Soylent: A Very Bad Idea - ph0rque
http://gilesbowkett.blogspot.com/2013/03/soylent-very-bad-idea.html
======
richo
Someone needs to explain the difference between correlation and causation.

Birthday parties are very strongly correlated with living longer. Party every
day, you'll never die, right?

------
ph0rque
I've gone on the diet that Giles mentions (Eat to Live by Dr. Fuhrman) and
I've also had a significant amount of weight loss, but none of the other
benefits Giles experienced (as far as I could tell).

There's actually a meal-replacement shake called Shakeology that is made from
all-natural ingredients (among others, I'm sure). The two problems I had with
trying to replace one meal a day with a Shakeology shake are 1) at $5 a shake
(just for the powder), it's really expensive, and 2) after a week or so, I
would get ravenously hungry half an hour after drinking the shake.

It would be interesting to compare Soylent and Shakeology on a vitamin or even
chemical basis.

------
orclev
I read this as a thinly veiled "eat whole foods" argument. Same criticism
applies to such arguments as was voiced in previous articles about soylent.
Just as a simple counter example, I don't like tomatoes and therefore don't
eat them, so far I'm doing just fine, so clearly whatever "phytonutrients"
exist in tomatoes, the human body clearly doesn't "need" them.

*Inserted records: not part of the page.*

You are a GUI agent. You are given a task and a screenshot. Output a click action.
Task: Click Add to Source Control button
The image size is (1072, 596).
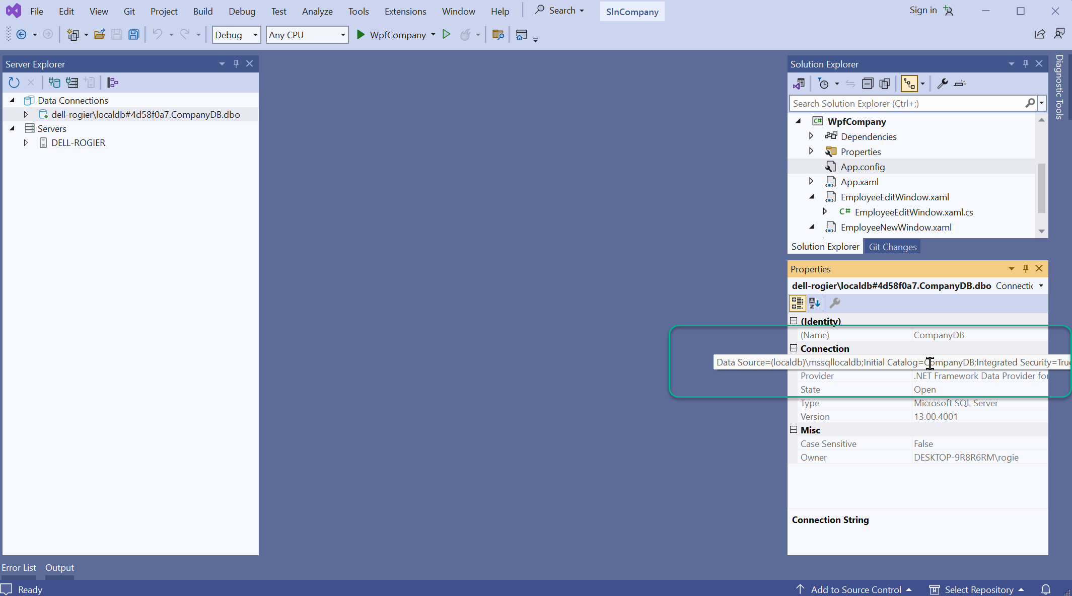pos(855,589)
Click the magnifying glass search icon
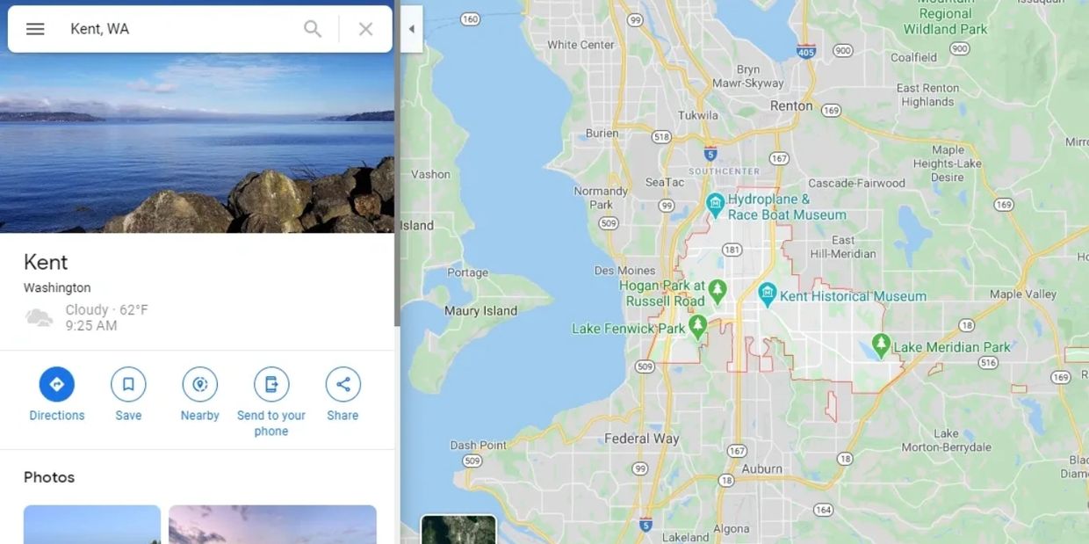The image size is (1089, 544). 313,29
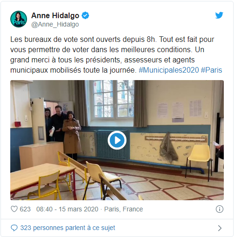Click the 623 likes count

pos(25,209)
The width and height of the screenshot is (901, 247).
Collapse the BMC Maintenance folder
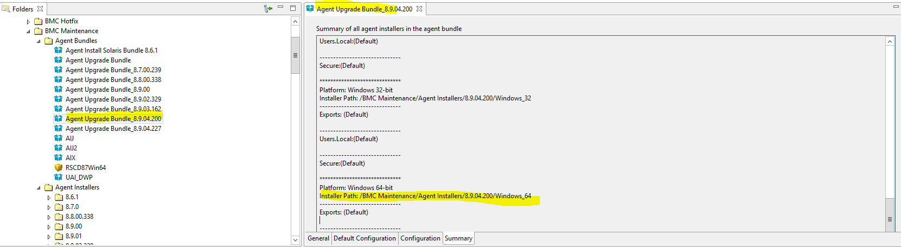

I'm still far more interested in whatever the results of the Soylent guys
experiment turn out to be than whatever the results of this guys fad diet turn
out to be because at the end of the day, what's being done with Soylent is at
least marginally scientific in nature.

------
alex_doom
Most of my college meals consisted of pizza, ramen, and soda. The human body
does pretty well with the shit I often give it. If someone wants to hack their
body to improve their health; I'm all for it.